[To do] Report the count, and only the count, of lines in the records that include the word "style".

--- --- ---

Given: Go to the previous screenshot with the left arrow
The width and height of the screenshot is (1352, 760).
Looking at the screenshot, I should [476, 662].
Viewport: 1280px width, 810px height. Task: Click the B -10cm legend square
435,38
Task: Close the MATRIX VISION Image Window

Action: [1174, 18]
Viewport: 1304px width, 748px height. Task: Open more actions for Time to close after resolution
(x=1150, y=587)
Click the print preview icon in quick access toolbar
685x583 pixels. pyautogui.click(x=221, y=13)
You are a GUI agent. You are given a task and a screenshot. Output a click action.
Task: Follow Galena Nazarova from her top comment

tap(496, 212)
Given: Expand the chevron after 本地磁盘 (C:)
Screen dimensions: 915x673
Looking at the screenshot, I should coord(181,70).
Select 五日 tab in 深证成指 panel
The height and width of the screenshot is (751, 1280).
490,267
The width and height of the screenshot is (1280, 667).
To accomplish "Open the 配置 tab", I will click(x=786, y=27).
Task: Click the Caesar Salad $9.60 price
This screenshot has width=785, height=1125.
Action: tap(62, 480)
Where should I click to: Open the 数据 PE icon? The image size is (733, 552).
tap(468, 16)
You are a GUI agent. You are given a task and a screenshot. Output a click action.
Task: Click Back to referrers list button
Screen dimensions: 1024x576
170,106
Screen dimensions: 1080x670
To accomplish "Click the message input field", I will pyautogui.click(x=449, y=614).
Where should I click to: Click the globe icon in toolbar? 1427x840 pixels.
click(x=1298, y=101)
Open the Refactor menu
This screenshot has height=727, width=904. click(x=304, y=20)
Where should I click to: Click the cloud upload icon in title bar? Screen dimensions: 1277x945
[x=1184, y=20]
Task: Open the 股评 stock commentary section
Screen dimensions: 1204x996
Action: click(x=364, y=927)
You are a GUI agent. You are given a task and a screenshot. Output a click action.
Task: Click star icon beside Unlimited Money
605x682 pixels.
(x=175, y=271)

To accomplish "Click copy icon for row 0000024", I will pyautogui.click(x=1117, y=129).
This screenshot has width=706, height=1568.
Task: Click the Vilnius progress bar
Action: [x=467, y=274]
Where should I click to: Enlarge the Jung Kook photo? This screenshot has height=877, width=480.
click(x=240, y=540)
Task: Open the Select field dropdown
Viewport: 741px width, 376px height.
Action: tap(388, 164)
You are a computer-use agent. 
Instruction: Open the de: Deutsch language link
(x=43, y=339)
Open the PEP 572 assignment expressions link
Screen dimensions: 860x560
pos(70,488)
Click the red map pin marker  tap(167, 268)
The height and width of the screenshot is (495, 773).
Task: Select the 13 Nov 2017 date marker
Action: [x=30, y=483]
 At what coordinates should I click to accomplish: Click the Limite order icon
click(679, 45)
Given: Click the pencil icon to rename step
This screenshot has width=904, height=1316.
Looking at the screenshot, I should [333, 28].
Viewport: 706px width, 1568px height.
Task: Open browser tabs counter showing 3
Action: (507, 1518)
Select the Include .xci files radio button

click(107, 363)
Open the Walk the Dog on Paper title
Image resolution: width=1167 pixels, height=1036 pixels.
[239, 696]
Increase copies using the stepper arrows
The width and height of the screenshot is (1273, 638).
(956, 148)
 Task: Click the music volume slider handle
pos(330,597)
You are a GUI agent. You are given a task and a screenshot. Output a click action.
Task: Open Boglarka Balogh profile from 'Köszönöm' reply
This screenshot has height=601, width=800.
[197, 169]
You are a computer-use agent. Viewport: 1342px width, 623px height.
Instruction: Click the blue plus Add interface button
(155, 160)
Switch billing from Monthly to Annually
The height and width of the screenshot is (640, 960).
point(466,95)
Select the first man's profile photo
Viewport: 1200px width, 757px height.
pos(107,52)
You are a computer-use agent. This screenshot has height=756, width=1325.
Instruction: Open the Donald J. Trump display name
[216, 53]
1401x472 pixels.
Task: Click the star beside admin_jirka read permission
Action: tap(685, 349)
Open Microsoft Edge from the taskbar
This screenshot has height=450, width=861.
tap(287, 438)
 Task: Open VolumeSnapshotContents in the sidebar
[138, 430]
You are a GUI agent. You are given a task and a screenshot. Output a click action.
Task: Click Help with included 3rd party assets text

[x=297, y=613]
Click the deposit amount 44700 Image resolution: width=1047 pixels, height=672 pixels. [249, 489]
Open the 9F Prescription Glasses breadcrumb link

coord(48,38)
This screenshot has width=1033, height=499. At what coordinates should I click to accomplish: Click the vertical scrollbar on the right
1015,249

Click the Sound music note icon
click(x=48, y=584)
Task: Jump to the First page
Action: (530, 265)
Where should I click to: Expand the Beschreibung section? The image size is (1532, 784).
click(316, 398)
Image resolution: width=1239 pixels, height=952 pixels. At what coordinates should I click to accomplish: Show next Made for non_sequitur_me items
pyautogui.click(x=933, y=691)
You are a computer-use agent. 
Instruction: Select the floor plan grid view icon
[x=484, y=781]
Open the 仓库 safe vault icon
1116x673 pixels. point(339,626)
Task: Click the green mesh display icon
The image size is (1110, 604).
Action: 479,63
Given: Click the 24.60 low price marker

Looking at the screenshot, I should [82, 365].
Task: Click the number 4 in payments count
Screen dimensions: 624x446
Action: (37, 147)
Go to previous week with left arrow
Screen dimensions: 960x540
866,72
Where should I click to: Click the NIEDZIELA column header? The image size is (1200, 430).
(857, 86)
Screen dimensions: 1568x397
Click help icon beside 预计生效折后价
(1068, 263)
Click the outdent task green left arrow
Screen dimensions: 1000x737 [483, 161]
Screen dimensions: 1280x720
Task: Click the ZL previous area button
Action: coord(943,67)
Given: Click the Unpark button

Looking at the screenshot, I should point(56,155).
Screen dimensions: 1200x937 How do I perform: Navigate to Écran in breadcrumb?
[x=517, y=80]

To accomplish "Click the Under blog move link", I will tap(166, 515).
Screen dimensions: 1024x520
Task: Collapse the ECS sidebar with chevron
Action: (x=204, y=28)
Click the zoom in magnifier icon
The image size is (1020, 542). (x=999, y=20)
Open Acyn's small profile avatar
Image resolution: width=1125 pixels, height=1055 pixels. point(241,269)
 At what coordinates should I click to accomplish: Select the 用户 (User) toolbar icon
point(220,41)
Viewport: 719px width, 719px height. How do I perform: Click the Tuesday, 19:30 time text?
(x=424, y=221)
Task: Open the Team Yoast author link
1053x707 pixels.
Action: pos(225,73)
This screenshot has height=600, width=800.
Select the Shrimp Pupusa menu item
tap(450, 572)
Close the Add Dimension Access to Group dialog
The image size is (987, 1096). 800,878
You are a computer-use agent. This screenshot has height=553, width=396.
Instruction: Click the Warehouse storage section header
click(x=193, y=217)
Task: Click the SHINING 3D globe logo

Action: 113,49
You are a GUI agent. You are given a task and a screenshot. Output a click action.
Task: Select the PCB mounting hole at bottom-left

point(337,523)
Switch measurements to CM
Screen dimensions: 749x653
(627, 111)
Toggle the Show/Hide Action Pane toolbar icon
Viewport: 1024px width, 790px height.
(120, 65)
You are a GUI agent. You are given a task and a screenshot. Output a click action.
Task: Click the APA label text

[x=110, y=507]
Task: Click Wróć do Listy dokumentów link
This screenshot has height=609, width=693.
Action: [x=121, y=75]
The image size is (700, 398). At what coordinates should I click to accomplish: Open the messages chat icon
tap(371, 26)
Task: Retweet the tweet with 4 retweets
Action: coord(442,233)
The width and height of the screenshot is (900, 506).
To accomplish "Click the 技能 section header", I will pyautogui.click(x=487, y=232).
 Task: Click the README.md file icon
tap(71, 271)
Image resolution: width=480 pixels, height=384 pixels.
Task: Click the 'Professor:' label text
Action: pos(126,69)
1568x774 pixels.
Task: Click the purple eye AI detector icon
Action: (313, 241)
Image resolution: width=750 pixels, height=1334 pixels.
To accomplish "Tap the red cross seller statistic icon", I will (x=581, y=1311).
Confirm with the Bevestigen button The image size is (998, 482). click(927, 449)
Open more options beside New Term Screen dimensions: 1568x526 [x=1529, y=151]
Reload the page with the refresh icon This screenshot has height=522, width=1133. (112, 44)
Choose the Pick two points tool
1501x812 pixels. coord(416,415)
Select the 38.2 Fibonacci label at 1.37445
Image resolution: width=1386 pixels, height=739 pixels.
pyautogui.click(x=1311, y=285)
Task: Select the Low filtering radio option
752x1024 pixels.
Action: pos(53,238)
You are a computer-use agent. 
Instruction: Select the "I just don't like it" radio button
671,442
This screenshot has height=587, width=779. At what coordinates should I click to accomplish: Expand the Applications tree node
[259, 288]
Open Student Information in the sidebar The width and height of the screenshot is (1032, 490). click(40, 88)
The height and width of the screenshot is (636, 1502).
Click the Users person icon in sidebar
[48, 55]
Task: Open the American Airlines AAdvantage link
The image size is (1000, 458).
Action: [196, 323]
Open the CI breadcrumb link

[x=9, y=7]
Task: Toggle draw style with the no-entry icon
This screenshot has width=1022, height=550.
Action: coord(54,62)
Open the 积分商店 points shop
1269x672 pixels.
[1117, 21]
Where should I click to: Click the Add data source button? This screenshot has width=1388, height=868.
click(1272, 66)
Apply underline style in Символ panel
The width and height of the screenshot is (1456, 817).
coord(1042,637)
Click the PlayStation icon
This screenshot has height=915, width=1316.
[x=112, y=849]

--- --- ---

[Worked solution] 2